Neil Howe is a renowned authority on generations and social change in America. An acclaimed bestselling author and speaker, he is the nation's leading thinker on today's generations—who they are, what motivates them, and how they will shape America's future.

A historian, economist, and demographer, Howe is also a recognized authority on global aging, long-term fiscal policy, and migration. He is a senior associate to the Center for Strategic and International Studies (CSIS) in Washington, D.C., where he helps direct the CSIS Global Aging Initiative.

Howe has written over a dozen books on generations, demographic change, and fiscal policy, many of them with William Strauss. Howe and Strauss' first book, Generations is a history of America told as a sequence of generational biographies. Vice President Al Gore called it "the most stimulating book on American history that I have ever read" and sent a copy to every member of Congress. Newt Gingrich called it "an intellectual tour de force." Of their book, The Fourth Turning, The Boston Globe wrote, "If Howe and Strauss are right, they will take their place among the great American prophets."

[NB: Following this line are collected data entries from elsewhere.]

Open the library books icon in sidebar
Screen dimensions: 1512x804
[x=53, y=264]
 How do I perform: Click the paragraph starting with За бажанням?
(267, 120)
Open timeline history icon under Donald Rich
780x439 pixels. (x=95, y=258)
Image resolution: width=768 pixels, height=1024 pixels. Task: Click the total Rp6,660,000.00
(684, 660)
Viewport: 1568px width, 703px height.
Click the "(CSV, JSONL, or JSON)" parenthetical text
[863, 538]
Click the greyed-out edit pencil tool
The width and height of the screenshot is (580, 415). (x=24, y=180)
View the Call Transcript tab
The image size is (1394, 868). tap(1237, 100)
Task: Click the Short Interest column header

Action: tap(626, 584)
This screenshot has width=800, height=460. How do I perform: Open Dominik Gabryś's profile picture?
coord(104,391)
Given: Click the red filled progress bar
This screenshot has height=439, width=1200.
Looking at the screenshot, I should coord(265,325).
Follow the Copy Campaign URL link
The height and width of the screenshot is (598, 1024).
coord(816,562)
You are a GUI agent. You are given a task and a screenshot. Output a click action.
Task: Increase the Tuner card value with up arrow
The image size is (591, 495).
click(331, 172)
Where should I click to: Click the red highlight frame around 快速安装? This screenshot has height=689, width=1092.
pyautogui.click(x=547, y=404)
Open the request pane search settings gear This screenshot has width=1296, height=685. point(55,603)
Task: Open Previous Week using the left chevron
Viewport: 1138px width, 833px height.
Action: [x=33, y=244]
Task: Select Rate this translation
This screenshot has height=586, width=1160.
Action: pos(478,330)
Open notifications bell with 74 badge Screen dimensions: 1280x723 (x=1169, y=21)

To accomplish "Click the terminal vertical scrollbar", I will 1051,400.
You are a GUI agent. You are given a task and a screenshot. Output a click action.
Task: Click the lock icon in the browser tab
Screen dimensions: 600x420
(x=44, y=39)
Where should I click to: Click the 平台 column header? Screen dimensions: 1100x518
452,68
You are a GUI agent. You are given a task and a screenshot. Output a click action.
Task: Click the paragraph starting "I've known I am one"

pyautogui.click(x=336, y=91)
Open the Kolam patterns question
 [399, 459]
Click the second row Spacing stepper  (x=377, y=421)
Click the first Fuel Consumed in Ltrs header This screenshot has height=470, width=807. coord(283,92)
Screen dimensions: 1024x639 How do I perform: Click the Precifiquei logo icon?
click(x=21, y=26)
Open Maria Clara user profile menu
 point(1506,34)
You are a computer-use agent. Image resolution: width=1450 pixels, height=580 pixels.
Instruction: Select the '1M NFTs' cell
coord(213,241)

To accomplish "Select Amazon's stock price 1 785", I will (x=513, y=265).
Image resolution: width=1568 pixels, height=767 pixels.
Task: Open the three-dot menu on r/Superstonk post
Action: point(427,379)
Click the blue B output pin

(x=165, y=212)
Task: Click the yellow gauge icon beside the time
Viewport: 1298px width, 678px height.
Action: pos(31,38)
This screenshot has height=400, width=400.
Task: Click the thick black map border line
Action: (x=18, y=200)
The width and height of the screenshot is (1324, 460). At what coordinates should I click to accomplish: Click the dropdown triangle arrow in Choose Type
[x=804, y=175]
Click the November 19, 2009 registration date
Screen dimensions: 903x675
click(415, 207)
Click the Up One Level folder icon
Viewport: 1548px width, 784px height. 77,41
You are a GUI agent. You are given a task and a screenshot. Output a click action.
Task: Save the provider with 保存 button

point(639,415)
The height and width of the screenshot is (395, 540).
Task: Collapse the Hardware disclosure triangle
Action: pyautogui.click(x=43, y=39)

Howe and Strauss originally coined the term "Millennial Generation" in 1991, and wrote the pioneering book on this generation, Millennials Rising. His work has been featured frequently in the media, including USA Today, CNN, the New York Times, and CBS' 60 Minutes.

Previously, with Peter G. Peterson, Howe co-authored On Borrowed Time, a pioneering call for budgetary reform and The Graying of the Great Powers with Richard Jackson.

Howe received his B.A. at U.C. Berkeley and later earned graduate degrees in economics and history from Yale University.